My first clinical encounter that involved "sex ed" involved a 68-year-old woman with multiple vertebral fractures related to her osteoporosis. She and her husband had enjoyed 45 years of marriage, but he was now very concerned about even giving his wife a hug for fear of injuring her. Somehow we managed to work through this together, with the couple leading the discussion. It was educational for me, and they reported that the options we discussed removed any concerns. She continued as my patient for the next several years, and their care and concern for each other was evident at each visit.

Over the last five years or so, the encounters mainly involve men who sought medical advice for erectile dysfunction and who were referred because the work-up by the primary care physician uncovered testosterone levels below or close to the lower limit of normal. This surprised me at first because male hypogonadism is often associated with decreased libido and concerns about ED would on the surface be less of an issue. ED in large part has a vascular etiology — not a hormonal one — and it is essential that the patient understands that correction of the hypogonadism may have no effect on the ED or in fact might make it more of an issue.

Then there are the men referred for evaluation and management of osteoporosis and in whom hypogonadism as a treatable secondary cause of bone loss needs to be evaluated. Again, this is often a husband-and-wife encounter and obtaining a history related to hypogonadism may be met with strong denial from the patient, fully supported by his wife. That does preclude doing the appropriate exam (WNL should not mean “We never looked”!), ordering labs for testosterone and gonadotropins, as well as other studies looking for secondary causes of bone loss. When the data confirms hypogonadism, it is not uncommon for the couple to open up about their intimacy and apologize for misleading me a few weeks earlier.

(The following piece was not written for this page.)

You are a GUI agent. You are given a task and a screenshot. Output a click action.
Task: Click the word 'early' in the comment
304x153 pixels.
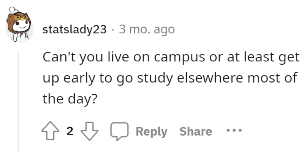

After all these years of on-the-job learning, a couple I saw some months ago underscored the importance of this topic and the need for each of us to be comfortable discussing intimacy. Both were 39, quite shy and shared little background history of having a boyfriend or girlfriend. They had “met” on an online dating service and been married for a year. At age 39, they were anxious to have a child as soon as possible, but their activity was plagued by his ED. They paid close attention to her menstrual cycle and attempted intercourse when they felt she was most likely to conceive. Frustratingly, every month he was unable to sustain an erection. When they spontaneously had intercourse while he was using a condom they never had a problem. His testosterone level was toward the low end of normal as were his gonadotropins. Testicular volume was a bit low at 15 cc, but the consistency was normal. The hypogonadism was confirmed on repeat testing, serum prolactin was normal as was the MRI of the pituitary.

Now what? A sperm count is indicated, but he needed some convincing that this was an OK clinical study. The result would make a difference to the treatment options for hypogonadism as sperm production might decrease with testosterone replacement.

They desperately wanted a child, and they also needed reassurance that at her age she was not at increased risk for miscarriage or fetal abnormality as an “elderly primip.” The most appropriate option was a referral to a reproductive endocrinologist, and after careful evaluation and discussion of the options open to them, they elected for adoption and delayed treatment of his hypogonadism. ED was no longer an issue, and the joy on their faces when they brought young Ian in to see me was a delight. The husband has now started on testosterone replacement and hopefully they will live happily ever after.